DETALLE DE TAREA
Reescribe como lista el párrafo del extracto de página que empieza «Abro los ojos y me aventuro». Conserva sus hechos principales.

EXTRACTO DE PÁGINA

__________________________________________________

Abro los ojos y me aventuro en la espesura del bosque. Sigo el rastro de los hongos; los helechos, pálidos, estremecidos por un viento dulce, me tienden sus dedos delgados y me incitan para que los siga. Rastréanos, susurra una voz. Estamos aquí, hermana. Hemos aprendido el baile y el conjuro; de nuestras bocas abiertas bebe su néctar la serpiente. Alimentamos fuegos que no pueden consumirse. Somos las últimas brujas, las mujeres del bosque; en nuestras manos se halla la sabiduría. La savia que humedece los labios. El rastro tibio del otoño. ¿Escuchas el latido del bosque? Ven, hace largo tiempo que te esperamos. Trenzaremos tu cabello rubio. El lobo lamerá tus mejillas. No temas, estás en casa. El bosque te ha reconocido.

__________________________________________________

CONJUNTO DE FILAS

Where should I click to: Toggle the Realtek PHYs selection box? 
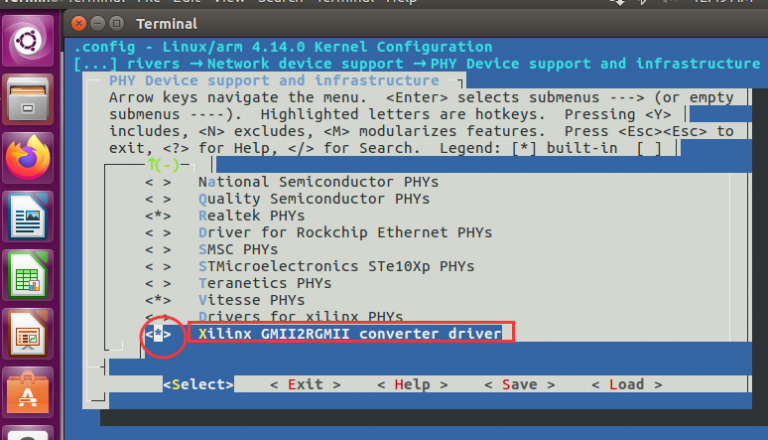pos(158,216)
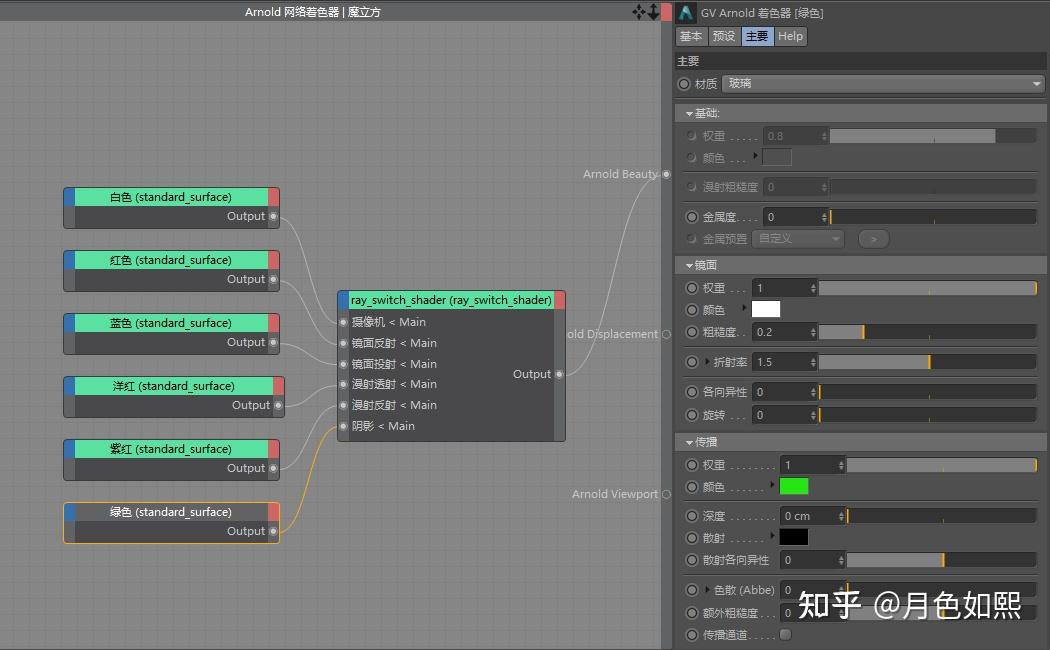
Task: Click the 摄像机 input port on ray_switch_shader
Action: pos(342,322)
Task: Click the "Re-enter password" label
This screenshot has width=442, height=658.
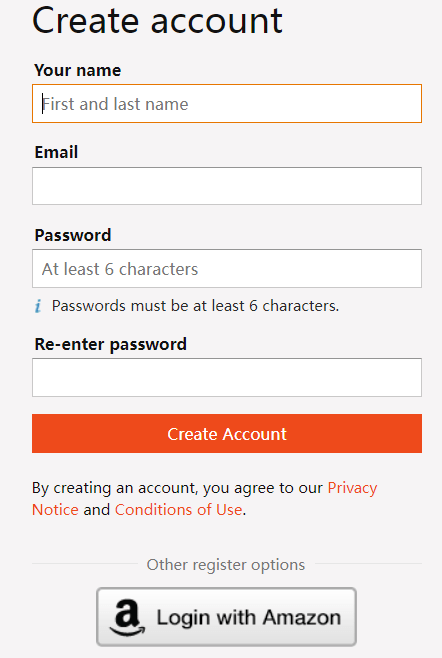Action: click(110, 344)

__________________________________________________

RESULTADO
- Quien narra abre los ojos y entra en la espesura del bosque siguiendo el rastro de los hongos.
- Los helechos, pálidos y agitados por un viento dulce, le tienden sus dedos delgados para que los siga.
- Una voz le susurra que las rastree y le llama «hermana».
- Las voces se presentan como las últimas brujas, las mujeres del bosque. Han aprendido el baile y el conjuro, la serpiente bebe néctar de sus bocas, alimentan fuegos que no se consumen y guardan la sabiduría.
- Le preguntan si escucha el latido del bosque y le dicen que hace largo tiempo que esperan su llegada.
- Prometen trenzarle el cabello rubio y anuncian que el lobo le lamerá las mejillas.
- Le piden que no tema, porque está en casa y el bosque le ha reconocido.